* SET EXERCISE *
Copy out every line of the listing below, adding 14 to both numbers in each coordinate pair in parentheses and leaving all other text and numbers unchanged. Leave the picture out.

* EXCERPTED DATA *
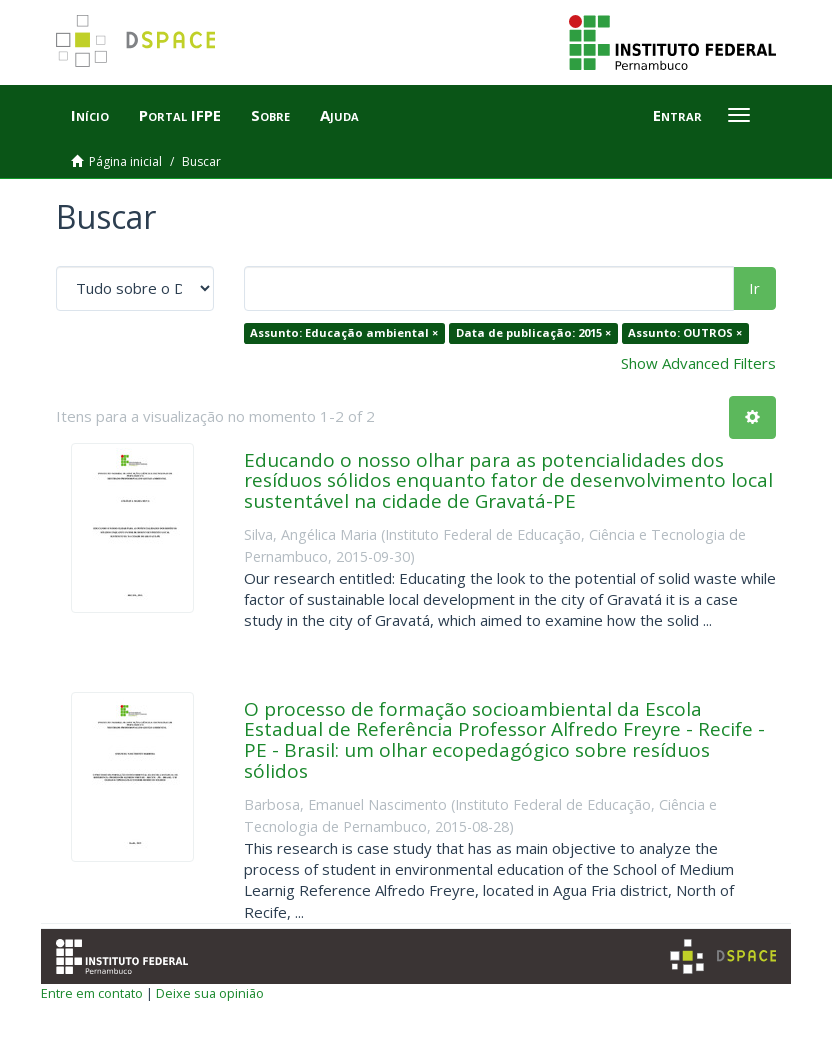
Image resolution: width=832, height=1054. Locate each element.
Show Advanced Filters (698, 363)
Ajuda (339, 115)
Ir (754, 288)
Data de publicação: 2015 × (533, 332)
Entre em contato (92, 993)
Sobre (270, 115)
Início (90, 115)
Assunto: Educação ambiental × (344, 332)
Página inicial (125, 161)
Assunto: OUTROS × (685, 332)
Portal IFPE (180, 115)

* TASK OUTPUT *
Image resolution: width=832, height=1054. Locate each element.
Show Advanced Filters (712, 377)
Ajuda (353, 129)
Ir (768, 302)
Data de publicação: 2015 × (547, 346)
Entre em contato (106, 1007)
Sobre (284, 129)
Início (104, 129)
Assunto: Educação ambiental × (358, 346)
Página inicial (139, 175)
Assunto: OUTROS × (699, 346)
Portal IFPE (194, 129)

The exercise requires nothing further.